Brief:
For each line below, print it again exactly as shown.

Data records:
= Beginning of Section =
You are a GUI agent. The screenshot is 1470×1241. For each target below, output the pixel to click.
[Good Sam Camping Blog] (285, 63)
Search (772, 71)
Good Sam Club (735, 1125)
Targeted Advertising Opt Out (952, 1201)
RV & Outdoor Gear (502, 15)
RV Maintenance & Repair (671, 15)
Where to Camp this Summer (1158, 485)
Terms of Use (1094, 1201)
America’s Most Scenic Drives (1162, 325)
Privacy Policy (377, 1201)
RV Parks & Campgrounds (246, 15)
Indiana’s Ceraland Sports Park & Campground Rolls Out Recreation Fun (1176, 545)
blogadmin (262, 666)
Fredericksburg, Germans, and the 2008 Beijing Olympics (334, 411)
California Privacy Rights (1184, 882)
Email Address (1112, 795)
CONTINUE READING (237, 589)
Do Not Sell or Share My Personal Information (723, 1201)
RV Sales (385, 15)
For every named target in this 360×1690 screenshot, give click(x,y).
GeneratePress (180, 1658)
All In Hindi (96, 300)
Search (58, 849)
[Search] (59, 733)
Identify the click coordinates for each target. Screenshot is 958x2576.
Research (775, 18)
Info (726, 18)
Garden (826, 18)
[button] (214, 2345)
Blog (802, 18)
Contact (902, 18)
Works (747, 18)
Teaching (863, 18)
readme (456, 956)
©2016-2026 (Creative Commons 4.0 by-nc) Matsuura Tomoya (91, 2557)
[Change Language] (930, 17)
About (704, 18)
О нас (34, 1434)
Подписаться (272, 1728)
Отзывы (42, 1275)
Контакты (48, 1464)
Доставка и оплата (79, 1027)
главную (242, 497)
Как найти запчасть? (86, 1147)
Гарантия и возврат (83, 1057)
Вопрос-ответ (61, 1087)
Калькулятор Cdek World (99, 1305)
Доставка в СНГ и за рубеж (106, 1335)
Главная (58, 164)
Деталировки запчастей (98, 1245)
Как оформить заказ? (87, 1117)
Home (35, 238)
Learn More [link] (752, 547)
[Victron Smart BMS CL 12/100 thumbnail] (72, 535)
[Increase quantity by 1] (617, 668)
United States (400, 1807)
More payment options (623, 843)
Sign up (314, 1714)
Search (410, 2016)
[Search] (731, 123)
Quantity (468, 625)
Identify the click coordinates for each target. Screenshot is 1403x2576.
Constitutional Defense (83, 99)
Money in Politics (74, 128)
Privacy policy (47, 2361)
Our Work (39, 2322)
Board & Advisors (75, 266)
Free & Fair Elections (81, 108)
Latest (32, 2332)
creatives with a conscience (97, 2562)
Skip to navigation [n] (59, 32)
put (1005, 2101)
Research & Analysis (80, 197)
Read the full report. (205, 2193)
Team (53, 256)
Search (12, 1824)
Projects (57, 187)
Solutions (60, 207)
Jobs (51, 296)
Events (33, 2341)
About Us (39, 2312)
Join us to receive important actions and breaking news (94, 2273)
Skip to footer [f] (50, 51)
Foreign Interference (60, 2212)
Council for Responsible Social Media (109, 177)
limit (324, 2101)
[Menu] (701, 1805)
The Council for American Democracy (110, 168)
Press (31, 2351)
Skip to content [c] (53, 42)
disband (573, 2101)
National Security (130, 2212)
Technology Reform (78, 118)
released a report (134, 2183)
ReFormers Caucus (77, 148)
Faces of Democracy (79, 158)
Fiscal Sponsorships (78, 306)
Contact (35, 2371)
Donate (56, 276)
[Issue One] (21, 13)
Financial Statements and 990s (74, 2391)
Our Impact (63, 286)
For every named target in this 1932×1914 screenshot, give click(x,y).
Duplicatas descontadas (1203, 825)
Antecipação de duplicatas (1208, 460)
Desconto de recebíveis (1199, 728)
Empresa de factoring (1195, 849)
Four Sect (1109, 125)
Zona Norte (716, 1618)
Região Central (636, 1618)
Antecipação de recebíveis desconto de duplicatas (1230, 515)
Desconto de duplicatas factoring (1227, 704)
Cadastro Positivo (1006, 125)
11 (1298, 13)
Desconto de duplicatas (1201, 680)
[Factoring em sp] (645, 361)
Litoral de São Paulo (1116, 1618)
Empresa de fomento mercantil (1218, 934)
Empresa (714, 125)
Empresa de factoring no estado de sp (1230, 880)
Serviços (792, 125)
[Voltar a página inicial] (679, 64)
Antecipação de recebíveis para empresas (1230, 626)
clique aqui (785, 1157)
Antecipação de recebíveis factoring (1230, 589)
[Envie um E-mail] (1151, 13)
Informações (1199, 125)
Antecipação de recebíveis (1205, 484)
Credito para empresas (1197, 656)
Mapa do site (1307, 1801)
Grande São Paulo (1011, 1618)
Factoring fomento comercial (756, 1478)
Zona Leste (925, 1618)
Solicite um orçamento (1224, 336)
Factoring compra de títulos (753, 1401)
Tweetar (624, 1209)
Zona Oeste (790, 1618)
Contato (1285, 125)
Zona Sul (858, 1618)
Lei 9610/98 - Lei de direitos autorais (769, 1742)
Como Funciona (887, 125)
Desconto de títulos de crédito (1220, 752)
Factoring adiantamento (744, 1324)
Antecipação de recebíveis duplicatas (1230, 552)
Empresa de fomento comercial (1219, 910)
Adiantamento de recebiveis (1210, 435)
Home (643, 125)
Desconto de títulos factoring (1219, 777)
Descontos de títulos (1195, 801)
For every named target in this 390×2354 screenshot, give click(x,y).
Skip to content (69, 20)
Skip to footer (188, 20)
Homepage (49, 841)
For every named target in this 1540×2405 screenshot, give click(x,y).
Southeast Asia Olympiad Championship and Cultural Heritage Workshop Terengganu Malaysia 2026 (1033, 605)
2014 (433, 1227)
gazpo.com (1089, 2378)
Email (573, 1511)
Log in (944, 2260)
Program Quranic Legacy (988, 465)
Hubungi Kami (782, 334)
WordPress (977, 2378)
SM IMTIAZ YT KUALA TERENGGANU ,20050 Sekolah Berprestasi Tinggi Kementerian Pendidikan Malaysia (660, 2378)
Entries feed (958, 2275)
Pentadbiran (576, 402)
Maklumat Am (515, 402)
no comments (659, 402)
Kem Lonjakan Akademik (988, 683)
= End of Section =
Your solution:
You are a GUI agent. The screenshot is 1470×1241. For each target below, output the pixel to click.
[Good Sam Camping Blog] (285, 63)
Search (772, 71)
Good Sam Club (735, 1125)
Targeted Advertising Opt Out (952, 1201)
RV & Outdoor Gear (502, 15)
RV Maintenance & Repair (671, 15)
Where to Camp this Summer (1158, 485)
Terms of Use (1094, 1201)
America’s Most Scenic Drives (1162, 325)
Privacy Policy (377, 1201)
RV Parks & Campgrounds (246, 15)
Indiana’s Ceraland Sports Park & Campground Rolls Out Recreation Fun (1176, 545)
blogadmin (262, 666)
Fredericksburg, Germans, and the 2008 Beijing Olympics (334, 411)
California Privacy Rights (1184, 882)
Email Address (1112, 795)
CONTINUE READING (237, 589)
Do Not Sell or Share My Personal Information (723, 1201)
RV Sales (385, 15)
For every named target in this 360×1690 screenshot, give click(x,y).
GeneratePress (180, 1658)
All In Hindi (96, 300)
Search (58, 849)
[Search] (59, 733)
Identify the click coordinates for each target. Screenshot is 958x2576.
Research (775, 18)
Info (726, 18)
Garden (826, 18)
[button] (214, 2345)
Blog (802, 18)
Contact (902, 18)
Works (747, 18)
Teaching (863, 18)
readme (456, 956)
©2016-2026 (Creative Commons 4.0 by-nc) Matsuura Tomoya (91, 2557)
[Change Language] (930, 17)
About (704, 18)
О нас (34, 1434)
Подписаться (272, 1728)
Отзывы (42, 1275)
Контакты (48, 1464)
Доставка и оплата (79, 1027)
главную (242, 497)
Как найти запчасть? (86, 1147)
Гарантия и возврат (83, 1057)
Вопрос-ответ (61, 1087)
Калькулятор Cdek World (99, 1305)
Доставка в СНГ и за рубеж (106, 1335)
Главная (58, 164)
Деталировки запчастей (98, 1245)
Как оформить заказ? (87, 1117)
Home (35, 238)
Learn More [link] (752, 547)
[Victron Smart BMS CL 12/100 thumbnail] (72, 535)
[Increase quantity by 1] (617, 668)
United States (400, 1807)
More payment options (623, 843)
Sign up (314, 1714)
Search (410, 2016)
[Search] (731, 123)
Quantity (468, 625)
Identify the click coordinates for each target. Screenshot is 1403x2576.
Constitutional Defense (83, 99)
Money in Politics (74, 128)
Privacy policy (47, 2361)
Our Work (39, 2322)
Board & Advisors (75, 266)
Free & Fair Elections (81, 108)
Latest (32, 2332)
creatives with a conscience (97, 2562)
Skip to navigation [n] (59, 32)
put (1005, 2101)
Research & Analysis (80, 197)
Read the full report. (205, 2193)
Team (53, 256)
Search (12, 1824)
Projects (57, 187)
Solutions (60, 207)
Jobs (51, 296)
Events (33, 2341)
About Us (39, 2312)
Join us to receive important actions and breaking news (94, 2273)
Skip to footer [f] (50, 51)
Foreign Interference (60, 2212)
Council for Responsible Social Media (109, 177)
limit (324, 2101)
[Menu] (701, 1805)
The Council for American Democracy (110, 168)
Press (31, 2351)
Skip to content [c] (53, 42)
disband (573, 2101)
National Security (130, 2212)
Technology Reform (78, 118)
released a report (134, 2183)
ReFormers Caucus (77, 148)
Faces of Democracy (79, 158)
Fiscal Sponsorships (78, 306)
Contact (35, 2371)
Donate (56, 276)
[Issue One] (21, 13)
Financial Statements and 990s (74, 2391)
Our Impact (63, 286)
For every named target in this 1932×1914 screenshot, give click(x,y).
Duplicatas descontadas (1203, 825)
Antecipação de duplicatas (1208, 460)
Desconto de recebíveis (1199, 728)
Empresa de factoring (1195, 849)
Four Sect (1109, 125)
Zona Norte (716, 1618)
Região Central (636, 1618)
Antecipação de recebíveis desconto de duplicatas (1230, 515)
Desconto de duplicatas factoring (1227, 704)
Cadastro Positivo (1006, 125)
11 (1298, 13)
Desconto de duplicatas (1201, 680)
[Factoring em sp] (645, 361)
Litoral de São Paulo (1116, 1618)
Empresa de fomento mercantil (1218, 934)
Empresa (714, 125)
Empresa de factoring no estado de sp (1230, 880)
Serviços (792, 125)
[Voltar a página inicial] (679, 64)
Antecipação de recebíveis para empresas (1230, 626)
clique aqui (785, 1157)
Antecipação de recebíveis factoring (1230, 589)
[Envie um E-mail] (1151, 13)
Informações (1199, 125)
Antecipação de recebíveis (1205, 484)
Credito para empresas (1197, 656)
Mapa do site (1307, 1801)
Grande São Paulo (1011, 1618)
Factoring fomento comercial (756, 1478)
Zona Leste (925, 1618)
Solicite um orçamento (1224, 336)
Factoring compra de títulos (753, 1401)
Tweetar (624, 1209)
Zona Oeste (790, 1618)
Contato (1285, 125)
Zona Sul (858, 1618)
Lei 9610/98 - Lei de direitos autorais (769, 1742)
Como Funciona (887, 125)
Desconto de títulos de crédito (1220, 752)
Factoring adiantamento (744, 1324)
Antecipação de recebíveis duplicatas (1230, 552)
Empresa de fomento comercial (1219, 910)
Adiantamento de recebiveis (1210, 435)
Home (643, 125)
Desconto de títulos factoring (1219, 777)
Descontos de títulos (1195, 801)
For every named target in this 390×2354 screenshot, give click(x,y).
Skip to content (69, 20)
Skip to footer (188, 20)
Homepage (49, 841)
For every named target in this 1540×2405 screenshot, give click(x,y).
Southeast Asia Olympiad Championship and Cultural Heritage Workshop Terengganu Malaysia 2026 (1033, 605)
2014 (433, 1227)
gazpo.com (1089, 2378)
Email (573, 1511)
Log in (944, 2260)
Program Quranic Legacy (988, 465)
Hubungi Kami (782, 334)
WordPress (977, 2378)
SM IMTIAZ YT KUALA TERENGGANU ,20050 Sekolah Berprestasi Tinggi Kementerian Pendidikan Malaysia (660, 2378)
Entries feed (958, 2275)
Pentadbiran (576, 402)
Maklumat Am (515, 402)
no comments (659, 402)
Kem Lonjakan Akademik (988, 683)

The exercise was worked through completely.